И вот настало воскресенье. Весна сорок пятого, последнего года войны, была ранняя, снег в Подмосковье сошел уже в начале апреля, только где-нибудь в лесу, в овраге или на теневой стороне еще держался, осевший, серый. Костенька с утра суетился, сновал по двору, подметал дорожки, во всем угождая матери. На холодной террасе накрывал стол, здесь было по-летнему тепло от солнца.
Незадолго до этого дня, чтобы жильцы не завидовали, а главное, не польстились, Прасковья Матвеевна отвела им в углу двора старую заброшенную грядку клубники, до которой у нее уж руки не доходили. Но дав, испытала забытую радость дарящего и сама подробно объяснила, как и что надо делать, разрешила даже золы взять на удобрение — от тех самых дров золы, которые они привезли и жар которых всю зиму она пригребала к своей стенке. И еще — так уж и быть! — отвела рядом кусок целины под свежую зелень, как раз, если вскопать, получится грядка величиной с могилку. У Прасковьи Матвеевны нигде земля не пустовала, каждый клочок кормил. Уже и сейчас проклевывались вдоль дорожки, тянулись к солнцу самые ранние цветы: крокусы, нарциссы. За ними пойдут пионы, сирень, и так одни будут сменяться другими до самой до поздней осени. Война войной, а люди уже и цветы покупают, и раннюю клубнику за большие деньги берут — Москва большая.
Но тут, в углу двора, в тени, отвела им, пускай пользуются.

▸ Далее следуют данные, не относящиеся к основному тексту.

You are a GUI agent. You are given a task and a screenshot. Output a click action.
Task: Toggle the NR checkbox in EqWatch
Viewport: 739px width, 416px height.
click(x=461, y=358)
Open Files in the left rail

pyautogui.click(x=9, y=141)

Аля с утра вскопала, взбила граблями и разровняла грядку, сама любуясь, как все у нее получилось, и, пока обирала сухие листья с заросшей клубники, пока обстригала ножницами, ветер сушил свежевскопанную землю, косое солнце сквозь деревья пекло волосы, и голова от весеннего воздуха, от запаха талой воды была легкая, пьяная-пьяная и как будто кружилась. И впереди ждала радость — почтальон принесла письмо от отца с фронта. Отец писал, что ординарец их генерала поехал в Москву и с ним удалось передать посылочку. Почтальон не раз говорила с завистью: «Что ж это отец ваш ничего вам не пришлет?» И, будто своим хвастаясь, рассказывала, кому и кому пришли посылки.
Но столько всего, самого необходимого нужно было им, все потерявшим во время войны, а главное, так силен был суеверный страх, что мать вздыхала только и говорила: «Какие посылки! Он на фронте. Был бы жив, вернулся бы живым…» Отец писал, в посылке материя на кофточку, синий в белый горошек сатин, и Аля мысленно видела себя в этой кофточке.
Она не слышала, как Костенька убегал на станцию к поезду, как вернулся с невестой. Только вдруг стихло в доме. И, когда Аля уходила, все уже сидели на террасе за столом, стлался по двору самоварный дым из трубы, и фальшиво-ласковый голос Прасковьи Матвеевны любезно пел. Не так, как с Ксеничкой, там сама душа ликовала.
Аля шла вдоль железнодорожного полотна, обсаженного еще голыми тополями, мокрая кора их зеленела, пахло почками, ветер дул с весенних полей, слепил блеск солнца, но от канавы, где еще лежал снег, забросанный всяким хламом, наносило холодом.